I am not at a point where I am well enough to be the teacher about how we are hooked on food that hurts us. If you want to know more, watch a documentary like Hungry for Change. There are also tons of books, especially anything by Michael Pollan or Dr. Mark Hyman. Or just look around at how — please excuse my frankness — fat we all are. Even many thin people are fat when it comes to body composition.
Have I peaked your interest in my new journey? Well, how about this: I lost 8 pounds in the last 10 days. And I ate really awesome food 5-6 times a day. Grass-fed meats, free-range eggs, avocados, every tree nut and just about every seed you can imagine, fresh herbs, and lovely, beautiful, in-season vegetables.
Okay, now why in the heck am I showing you a recipe for cake after all of that? Two reasons. First, like any addict, I need to be able to manage my environment. Having this cake, which has no flour, very little sugar, and tons of good-for-me ingredients helps ease my fears about NEVER BEING ABLE TO EAT SWEETS AGAIN. My approach to wellness is more harm reduction than cold-turkey, for a lot of reasons that I hope to speak more eloquently about when I’m on the other side. The second reason? I baked this cake on Sunday. Since then, I have only eaten a single 2-inch square of it. Before I made the cake, I promised myself that if I started to obsess about the cake sitting on my kitchen counter, or if I felt out-of-control around it, then I would either throw it away or take it into work for my hungry friends. But that hasn’t been an issue. So the biggest reason to share about this cake is that I’m so proud of myself for conquering not only my cravings, but also my fear of them.
I got the idea for this recipe while searching for a way to use up the rest of my locally-grown fresh chocolate mint. Delighted Momma’s Flourless Zucchini Brownies got me straight up off the couch and into the kitchen to try my own version. I had to find out how a vegetable, almond butter, and a single egg could result in a baked good worth eating.

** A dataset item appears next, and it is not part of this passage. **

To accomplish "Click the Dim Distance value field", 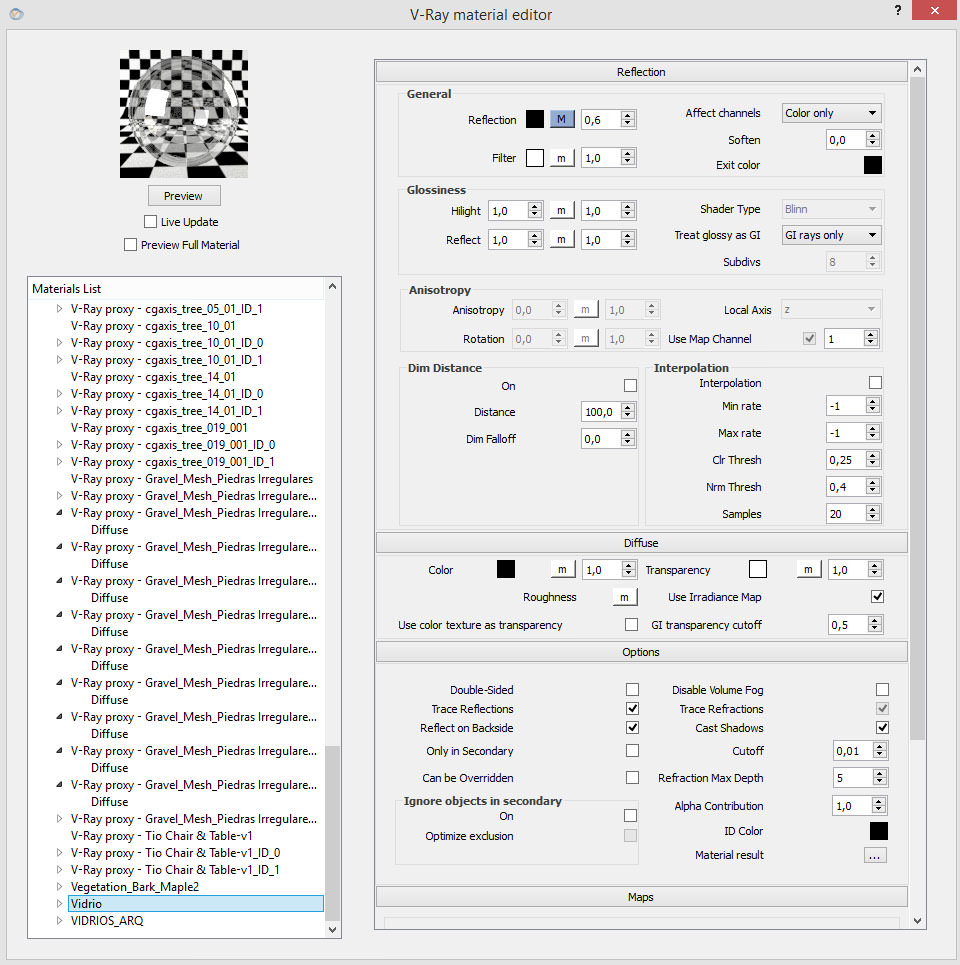I will (x=600, y=412).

Were they? You betcha! Zucchini is my new favorite secret ingredient. I think the texture is more cake than brownies, though, so I switched up the name. Next time, I will experiment with adding either almond or coconut flour for a more brownie-like texture. If it works, I will definitely share.
I had the chocolate liquid stevia on hand, but you could use regular or vanilla liquid stevia if you prefer. Or powdered stevia. When my system is more calibrated, I may use raw honey. The point is to make this work for you and your health. I also used the small amount of gluten-free dark chocolate chips that I still had on hand after my pantry purge. Next time, I will probably use cacao nibs as a sugar-free alternative. Also, allow this cake to cool completely, because it makes a huge improvement in the texture and flavor to let this baby come to room temperature.
Chocolate Mint Snack Cake
2 medium zucchini, peeled and chopped into large pieces
1 c. almond butter
1 t. liquid chocolate stevia, or sweetener of choice
1 t. vanilla
1 t. baking soda
1 t. cinnamon
1/2 t. nutmeg
approximately 20 fresh chocolate mint leaves
1/2 c. dark chocolate chips or cacao nibs
Preheat oven to 350° Fahrenheit. Spray a 9×9-inch baking pan with coconut oil spray and set aside.
In a food processor, chop the zucchini until finely minced. Add the next eight ingredients and pulse until well combined. Remove the bowl from the food processor and stir in dark chocolate chips or cacao nibs.
Pour mixture into prepared pan. Bake for 35-40 minutes, or until toothpick inserted in center comes out clean. Remove from oven and allow to cool completely. Slice, serve, and enjoy.